Otherwise, the sight of a middle-aged woman’s foot is not for the fainthearted, especially in mid-winter. Only women have the constitution to deal with it, like childbirth and diaper genies.

I can barely stomach trimming my own toenails, which I do with one of those cheapo stainless-steel clippers from CVS. I try to cut them evenly, but they always end up pointy enough to qualify as a lethal weapon in most jurisdictions.

Plus, my scientific observation is that nails thicken with time, so that a fifty-year-old toenail has the thickness of a ram’s horn and is almost as pretty. My toenail trimming would go a lot faster if I replaced the clipper with a chainsaw.

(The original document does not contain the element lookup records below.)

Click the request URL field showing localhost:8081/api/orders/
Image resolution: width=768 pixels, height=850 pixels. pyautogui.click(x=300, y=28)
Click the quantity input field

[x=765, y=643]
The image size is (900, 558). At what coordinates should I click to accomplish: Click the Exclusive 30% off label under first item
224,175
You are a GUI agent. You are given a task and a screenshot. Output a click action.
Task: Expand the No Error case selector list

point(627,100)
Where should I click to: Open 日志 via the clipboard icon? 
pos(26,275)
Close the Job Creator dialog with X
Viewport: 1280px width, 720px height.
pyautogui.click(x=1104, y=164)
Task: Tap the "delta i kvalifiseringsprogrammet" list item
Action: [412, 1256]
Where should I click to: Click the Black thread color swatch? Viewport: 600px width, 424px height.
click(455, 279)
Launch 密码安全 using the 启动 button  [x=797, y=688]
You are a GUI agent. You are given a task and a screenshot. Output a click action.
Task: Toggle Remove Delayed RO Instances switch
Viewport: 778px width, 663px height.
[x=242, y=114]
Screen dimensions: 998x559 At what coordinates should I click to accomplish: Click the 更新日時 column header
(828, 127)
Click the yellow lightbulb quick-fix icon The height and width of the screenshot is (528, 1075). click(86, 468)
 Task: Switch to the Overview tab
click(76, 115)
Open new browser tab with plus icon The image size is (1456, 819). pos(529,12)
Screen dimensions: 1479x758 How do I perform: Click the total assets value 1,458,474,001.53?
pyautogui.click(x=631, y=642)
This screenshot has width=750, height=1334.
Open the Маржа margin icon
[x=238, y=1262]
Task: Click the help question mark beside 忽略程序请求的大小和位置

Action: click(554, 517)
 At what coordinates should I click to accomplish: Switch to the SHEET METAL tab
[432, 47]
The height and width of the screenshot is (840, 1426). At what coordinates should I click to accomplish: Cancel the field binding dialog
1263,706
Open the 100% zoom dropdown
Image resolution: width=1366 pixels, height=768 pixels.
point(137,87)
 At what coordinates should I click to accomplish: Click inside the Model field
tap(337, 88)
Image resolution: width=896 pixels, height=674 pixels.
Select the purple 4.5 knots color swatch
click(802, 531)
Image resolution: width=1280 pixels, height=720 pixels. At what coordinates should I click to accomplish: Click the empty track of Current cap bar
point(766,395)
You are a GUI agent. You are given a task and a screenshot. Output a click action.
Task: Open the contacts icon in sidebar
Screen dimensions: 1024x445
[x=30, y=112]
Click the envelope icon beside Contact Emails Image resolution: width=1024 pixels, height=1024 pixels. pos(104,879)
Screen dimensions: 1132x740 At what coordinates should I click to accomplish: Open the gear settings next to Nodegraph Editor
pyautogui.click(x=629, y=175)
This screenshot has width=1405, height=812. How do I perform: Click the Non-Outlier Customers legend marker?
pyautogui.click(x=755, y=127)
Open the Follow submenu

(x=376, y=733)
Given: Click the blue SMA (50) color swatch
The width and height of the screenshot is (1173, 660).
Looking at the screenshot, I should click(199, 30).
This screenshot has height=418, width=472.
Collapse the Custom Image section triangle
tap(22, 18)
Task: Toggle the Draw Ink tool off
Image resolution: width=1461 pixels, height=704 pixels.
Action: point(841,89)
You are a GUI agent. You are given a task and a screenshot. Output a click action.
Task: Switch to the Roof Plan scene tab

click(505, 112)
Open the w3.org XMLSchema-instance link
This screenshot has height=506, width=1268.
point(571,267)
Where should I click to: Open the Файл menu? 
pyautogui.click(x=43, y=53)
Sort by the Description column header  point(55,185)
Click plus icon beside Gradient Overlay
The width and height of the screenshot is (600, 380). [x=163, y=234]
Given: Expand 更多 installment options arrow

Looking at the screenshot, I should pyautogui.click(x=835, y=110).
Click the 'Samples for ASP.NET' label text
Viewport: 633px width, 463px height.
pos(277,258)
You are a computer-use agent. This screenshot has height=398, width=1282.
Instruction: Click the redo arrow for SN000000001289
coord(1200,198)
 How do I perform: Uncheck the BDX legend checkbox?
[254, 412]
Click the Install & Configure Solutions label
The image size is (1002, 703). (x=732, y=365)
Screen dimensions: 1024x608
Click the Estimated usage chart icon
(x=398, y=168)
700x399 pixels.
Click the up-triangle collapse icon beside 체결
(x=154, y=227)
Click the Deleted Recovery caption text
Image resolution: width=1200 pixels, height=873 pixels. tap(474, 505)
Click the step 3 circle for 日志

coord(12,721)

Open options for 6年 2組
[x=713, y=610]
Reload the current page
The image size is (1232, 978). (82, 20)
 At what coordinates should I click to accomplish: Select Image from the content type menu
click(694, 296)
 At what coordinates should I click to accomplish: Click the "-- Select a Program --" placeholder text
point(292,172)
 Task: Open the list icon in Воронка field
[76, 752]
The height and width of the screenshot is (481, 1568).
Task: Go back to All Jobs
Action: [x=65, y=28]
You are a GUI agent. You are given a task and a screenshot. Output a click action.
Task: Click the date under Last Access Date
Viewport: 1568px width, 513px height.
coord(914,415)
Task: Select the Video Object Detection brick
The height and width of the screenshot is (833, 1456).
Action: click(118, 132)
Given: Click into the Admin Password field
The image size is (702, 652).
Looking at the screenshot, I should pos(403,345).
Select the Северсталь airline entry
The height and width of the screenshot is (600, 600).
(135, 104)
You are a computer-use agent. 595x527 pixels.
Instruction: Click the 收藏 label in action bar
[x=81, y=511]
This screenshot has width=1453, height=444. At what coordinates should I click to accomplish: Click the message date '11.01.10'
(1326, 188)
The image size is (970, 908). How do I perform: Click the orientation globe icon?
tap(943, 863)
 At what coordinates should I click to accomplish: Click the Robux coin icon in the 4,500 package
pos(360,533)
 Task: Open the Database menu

And then there are calluses, which are fun. I can’t imagine a doctor fish eating through my calluses, unless he was a surgeon fish.

Or a sturgeon fish.

Plus my calluses have toughened as the years have gone by, adding layer after layer, like the Earth’s crust. Sometimes the calluses sprout cracks like fault lines, and when they finally split open, I have my own personal earthquake.

My feet are a natural disaster.

Daughter Francesca is grossed out by my feet, but they have their advantages. I don’t have to wear shoes, as I appear to be growing my own pair of wooden clogs.

I don’t need a pedicurist, I need a blacksmith.

Of course, my toes are no picnic, either. I don’t know when this happened, maybe at about age 40, but all my toes have been become one. In other words, where I used have five vertical toes on each foot, I now appear to have one toe on each foot, but it’s horizontal.

Please tell me this happened to you, too.

And what’s up with our little toe?

Do you even have a little toe anymore? What happens to that little toe, when we get older? Has it been ignored for so long that it simply decides to vanish? Does it say to itself, I wonder if anybody will even notice that I’m gone?

If you ask me, that little piggy is going to market and never coming back.

The saddest thing about the little toe is the littlest toenail.

Can you even see yours, ladies?

I don’t know if you have the Amazing Disappearing Toenail, but I do. About 10 years ago, it was normal size, then it magically cut itself in half, then in half again and again. Now it’s a toe sliver. If I could lose weight like my littlest toenail, I’d be Lindsay Lohan.

Bottom line, the fish pedicure isn’t for me.

Even a shark would throw up his hands.